━━ Исходный текст

Что такое "селям", объяснять не надо: каждый знает, "селям", "шолом" - это "мир". Что такое "начальнику евреев", одни знают, другие не знают. Кто не знает, пусть заглянет вместе с нами в книги пророков Ездры и Неемии.

Из тех, кто вышел с ним из Вавилонского плена, в царствование царя Артаксеркса, он, книжник Ездра, которого царь персов, почитая за его мудрость и крепость духа, поставил начальником евреев, отделил из начальствующих над священниками двенадцать человек и отдал им все серебро, и золото, и сосуды с тем, чтобы они передали это в руки начальствующим в хранилище при доме Господнем. По окончании процедуры передачи и по вознесении молитв начальствующие сказали Ездре: "Народ Израилев и священники и левиты не отделились от народов иноплеменных с мерзостями их…" (9:1).

Евреи должны были покаяться и отделиться от иноплеменников. Дело было долгое, хлопотное, и Ездра сказал: "Пусть наши начальствующие заступят место всего общества…" (10:14).

Кроме забот о Храме, были у евреев заботы о Иерусалиме: надо было восстановить разрушенные стены. Среди тех, кто чинил стены, сообщает Неемия, были начальники округов и полуокругов Иерусалимского, Беф-Цурского, Кеильского и иных. Пока одни строили, другие, ибо вокруг были враги, держали копья, щиты, луки наготове. Но и те, что строили, одною рукою производили работу, а другою - держали копье. Начальники евреев все жили в Иерусалиме, а прочие из народа - один из десяти по жребию.

Двадцать пять веков спустя блудный сын Осип Мандельштам, из краснозвездной Москвы, о полночь стоял над нею гром "Интернационала", пришел к начальнику евреев, чтобы сказать "мир тебе!" "за его малиновую ласку".

Надежда Мандельштам толкует: малиновая ласка - от Рембрандта, от его старика еврея в малиновом кафтане, благославляющего отцовской любящей рукой своего блудного сына - несчастного, оборванного, покрытого язвами еврейского юношу. Где скитался юноша, из каких краев прибыл, от каких народов, не знаем. Да и в том ли суть, откуда, от каких народов: воротился блудный сын в отчий дом - в этом суть.

Лепил себя Ося с усердием, с младенческих лет, по чужому подобью, сжигал в себе, обращая в пепел, в прах ненавистное еврейство, больше того, разбросал уже, казалось, развеял пепел по ветру, ан смотришь, как птица Феникс, единственная, сказано в Агаде, живая тварь без греха, возродилось оно к жизни и заголосило, горько, надменно, с торжеством, с болью, во все небо:

Я больше не ребенок.
Ты, могила,
Не смей учить горбатого - молчи!

━━━━
━━ Строки

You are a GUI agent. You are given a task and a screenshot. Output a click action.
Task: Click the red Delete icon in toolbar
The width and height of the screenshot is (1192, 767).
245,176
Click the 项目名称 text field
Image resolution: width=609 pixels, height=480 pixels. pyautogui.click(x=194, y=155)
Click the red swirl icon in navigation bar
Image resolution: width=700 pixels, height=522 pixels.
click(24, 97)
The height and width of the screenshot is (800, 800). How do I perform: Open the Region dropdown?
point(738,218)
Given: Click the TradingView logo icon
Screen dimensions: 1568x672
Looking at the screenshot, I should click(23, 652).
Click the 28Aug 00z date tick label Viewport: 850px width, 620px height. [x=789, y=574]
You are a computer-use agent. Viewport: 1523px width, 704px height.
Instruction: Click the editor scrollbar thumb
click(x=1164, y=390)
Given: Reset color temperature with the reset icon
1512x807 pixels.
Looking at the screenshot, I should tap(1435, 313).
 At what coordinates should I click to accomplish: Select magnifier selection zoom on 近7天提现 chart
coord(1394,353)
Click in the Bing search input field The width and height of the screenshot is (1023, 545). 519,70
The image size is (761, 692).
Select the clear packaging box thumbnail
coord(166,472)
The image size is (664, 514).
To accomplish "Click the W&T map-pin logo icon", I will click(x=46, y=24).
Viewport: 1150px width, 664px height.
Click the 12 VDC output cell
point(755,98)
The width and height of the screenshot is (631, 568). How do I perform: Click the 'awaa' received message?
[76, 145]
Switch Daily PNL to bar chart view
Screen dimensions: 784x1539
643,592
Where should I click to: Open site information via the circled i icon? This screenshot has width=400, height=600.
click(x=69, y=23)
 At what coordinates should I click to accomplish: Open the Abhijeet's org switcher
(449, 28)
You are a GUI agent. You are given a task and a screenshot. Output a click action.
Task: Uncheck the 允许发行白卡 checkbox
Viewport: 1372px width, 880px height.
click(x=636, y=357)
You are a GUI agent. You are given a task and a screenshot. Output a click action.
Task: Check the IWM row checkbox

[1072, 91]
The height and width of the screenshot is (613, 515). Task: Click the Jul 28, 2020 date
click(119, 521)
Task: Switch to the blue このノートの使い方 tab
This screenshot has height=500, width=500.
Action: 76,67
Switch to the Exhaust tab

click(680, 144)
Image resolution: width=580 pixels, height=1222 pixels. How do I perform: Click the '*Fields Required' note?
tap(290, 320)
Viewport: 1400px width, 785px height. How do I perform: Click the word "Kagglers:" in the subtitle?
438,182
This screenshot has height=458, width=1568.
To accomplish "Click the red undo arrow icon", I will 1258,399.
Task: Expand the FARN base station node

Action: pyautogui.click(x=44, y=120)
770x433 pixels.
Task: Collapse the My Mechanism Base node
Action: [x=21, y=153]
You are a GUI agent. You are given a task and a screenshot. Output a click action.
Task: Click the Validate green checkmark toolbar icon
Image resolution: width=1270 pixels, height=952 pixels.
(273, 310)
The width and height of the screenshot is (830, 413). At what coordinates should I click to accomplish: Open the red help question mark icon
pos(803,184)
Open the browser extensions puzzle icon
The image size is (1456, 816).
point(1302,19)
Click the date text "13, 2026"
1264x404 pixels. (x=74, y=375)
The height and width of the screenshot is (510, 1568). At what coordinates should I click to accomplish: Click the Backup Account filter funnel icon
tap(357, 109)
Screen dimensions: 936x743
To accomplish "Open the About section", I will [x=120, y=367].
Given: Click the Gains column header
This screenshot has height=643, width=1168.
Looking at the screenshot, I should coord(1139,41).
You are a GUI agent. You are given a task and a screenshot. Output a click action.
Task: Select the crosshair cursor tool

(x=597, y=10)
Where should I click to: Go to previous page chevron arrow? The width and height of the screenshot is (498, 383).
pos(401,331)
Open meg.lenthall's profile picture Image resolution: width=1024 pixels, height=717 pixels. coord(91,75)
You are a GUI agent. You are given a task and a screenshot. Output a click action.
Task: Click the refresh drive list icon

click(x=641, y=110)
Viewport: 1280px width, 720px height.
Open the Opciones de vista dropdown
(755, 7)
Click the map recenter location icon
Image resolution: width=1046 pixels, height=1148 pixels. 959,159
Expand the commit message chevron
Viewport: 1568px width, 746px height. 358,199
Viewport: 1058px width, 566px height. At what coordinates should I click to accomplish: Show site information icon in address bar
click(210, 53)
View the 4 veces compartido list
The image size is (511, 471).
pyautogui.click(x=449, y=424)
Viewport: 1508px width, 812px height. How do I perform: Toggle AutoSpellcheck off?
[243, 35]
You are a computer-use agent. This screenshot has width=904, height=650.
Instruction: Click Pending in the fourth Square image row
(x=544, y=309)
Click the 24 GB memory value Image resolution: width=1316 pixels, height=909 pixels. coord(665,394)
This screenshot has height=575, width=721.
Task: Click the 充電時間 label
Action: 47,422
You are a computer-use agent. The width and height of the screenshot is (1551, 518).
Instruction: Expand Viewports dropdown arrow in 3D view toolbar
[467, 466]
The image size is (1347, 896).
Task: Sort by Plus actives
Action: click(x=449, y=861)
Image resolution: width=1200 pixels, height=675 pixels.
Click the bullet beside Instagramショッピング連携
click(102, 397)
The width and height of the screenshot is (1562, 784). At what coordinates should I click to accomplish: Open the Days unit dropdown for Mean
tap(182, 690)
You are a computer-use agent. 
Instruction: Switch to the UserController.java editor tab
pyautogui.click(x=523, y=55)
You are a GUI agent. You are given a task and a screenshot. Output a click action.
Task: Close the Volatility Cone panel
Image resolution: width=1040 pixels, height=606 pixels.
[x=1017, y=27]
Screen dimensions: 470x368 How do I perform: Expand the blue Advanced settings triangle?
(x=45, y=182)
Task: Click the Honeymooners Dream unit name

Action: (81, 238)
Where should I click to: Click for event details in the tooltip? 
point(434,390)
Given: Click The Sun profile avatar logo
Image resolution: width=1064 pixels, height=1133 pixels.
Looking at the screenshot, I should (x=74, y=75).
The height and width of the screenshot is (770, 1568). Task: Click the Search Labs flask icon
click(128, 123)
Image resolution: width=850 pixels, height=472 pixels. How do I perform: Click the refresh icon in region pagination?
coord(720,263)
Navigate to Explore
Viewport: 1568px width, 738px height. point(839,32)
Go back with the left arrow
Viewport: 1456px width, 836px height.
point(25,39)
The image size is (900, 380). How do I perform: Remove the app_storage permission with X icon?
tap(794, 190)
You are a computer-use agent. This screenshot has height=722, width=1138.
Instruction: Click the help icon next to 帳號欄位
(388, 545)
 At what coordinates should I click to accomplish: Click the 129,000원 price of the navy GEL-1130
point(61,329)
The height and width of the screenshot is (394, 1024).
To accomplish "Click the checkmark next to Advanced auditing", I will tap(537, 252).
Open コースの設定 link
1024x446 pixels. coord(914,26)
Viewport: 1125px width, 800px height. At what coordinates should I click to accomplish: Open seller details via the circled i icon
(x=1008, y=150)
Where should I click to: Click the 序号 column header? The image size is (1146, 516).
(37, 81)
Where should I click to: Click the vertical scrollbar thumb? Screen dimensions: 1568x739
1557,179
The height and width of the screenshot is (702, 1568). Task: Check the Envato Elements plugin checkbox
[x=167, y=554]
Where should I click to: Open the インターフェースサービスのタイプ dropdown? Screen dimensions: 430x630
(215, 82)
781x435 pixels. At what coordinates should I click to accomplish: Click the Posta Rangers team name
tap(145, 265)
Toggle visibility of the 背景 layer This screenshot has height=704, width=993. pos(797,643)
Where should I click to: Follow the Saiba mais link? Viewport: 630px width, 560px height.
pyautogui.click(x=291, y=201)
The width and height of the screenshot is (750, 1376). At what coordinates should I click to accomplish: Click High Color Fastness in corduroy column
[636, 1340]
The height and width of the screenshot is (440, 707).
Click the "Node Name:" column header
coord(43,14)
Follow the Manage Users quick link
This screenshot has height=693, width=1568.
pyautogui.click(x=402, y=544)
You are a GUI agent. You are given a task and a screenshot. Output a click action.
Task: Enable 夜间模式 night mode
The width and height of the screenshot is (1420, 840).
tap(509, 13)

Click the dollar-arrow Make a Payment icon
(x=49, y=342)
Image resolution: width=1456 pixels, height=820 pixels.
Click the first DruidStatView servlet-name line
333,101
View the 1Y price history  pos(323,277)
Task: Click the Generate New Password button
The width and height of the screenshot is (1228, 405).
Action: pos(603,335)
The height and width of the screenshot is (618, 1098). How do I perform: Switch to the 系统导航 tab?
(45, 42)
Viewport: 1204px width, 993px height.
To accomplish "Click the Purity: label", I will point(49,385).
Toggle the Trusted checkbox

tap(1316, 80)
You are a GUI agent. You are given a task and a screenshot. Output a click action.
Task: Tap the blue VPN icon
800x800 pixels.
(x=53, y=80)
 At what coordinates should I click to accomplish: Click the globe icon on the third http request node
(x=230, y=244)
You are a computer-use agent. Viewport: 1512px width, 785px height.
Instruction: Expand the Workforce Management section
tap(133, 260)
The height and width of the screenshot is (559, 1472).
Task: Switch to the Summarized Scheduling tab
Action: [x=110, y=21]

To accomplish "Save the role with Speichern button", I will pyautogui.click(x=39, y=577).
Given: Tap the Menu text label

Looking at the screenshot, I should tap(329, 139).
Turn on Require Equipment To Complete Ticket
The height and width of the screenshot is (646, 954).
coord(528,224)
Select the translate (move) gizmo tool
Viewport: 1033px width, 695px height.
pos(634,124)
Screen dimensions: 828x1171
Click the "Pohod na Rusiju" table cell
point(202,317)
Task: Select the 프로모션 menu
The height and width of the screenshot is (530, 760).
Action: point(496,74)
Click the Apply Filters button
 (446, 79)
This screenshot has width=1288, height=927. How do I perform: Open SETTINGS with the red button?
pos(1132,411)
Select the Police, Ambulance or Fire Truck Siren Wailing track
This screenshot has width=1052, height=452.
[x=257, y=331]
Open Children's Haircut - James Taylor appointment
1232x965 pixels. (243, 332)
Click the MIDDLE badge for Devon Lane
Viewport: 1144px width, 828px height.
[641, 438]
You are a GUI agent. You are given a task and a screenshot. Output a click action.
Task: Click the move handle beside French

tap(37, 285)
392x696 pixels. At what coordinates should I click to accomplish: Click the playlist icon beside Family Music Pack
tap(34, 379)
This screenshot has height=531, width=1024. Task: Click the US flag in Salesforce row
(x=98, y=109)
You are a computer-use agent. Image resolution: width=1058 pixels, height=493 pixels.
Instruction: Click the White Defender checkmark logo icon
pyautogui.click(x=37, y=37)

━━━━

* _Условие задания_
Перепишите слово в слово часть текста о Мандельштаме и «начальнике евреев», начиная со слов «Лепил себя Ося» и далее вплоть до слов «больше не ребенок.». Опирайтесь исключительно на текст.

* _Выполненное задание_
Лепил себя Ося с усердием, с младенческих лет, по чужому подобью, сжигал в себе, обращая в пепел, в прах ненавистное еврейство, больше того, разбросал уже, казалось, развеял пепел по ветру, ан смотришь, как птица Феникс, единственная, сказано в Агаде, живая тварь без греха, возродилось оно к жизни и заголосило, горько, надменно, с торжеством, с болью, во все небо:

Я больше не ребенок.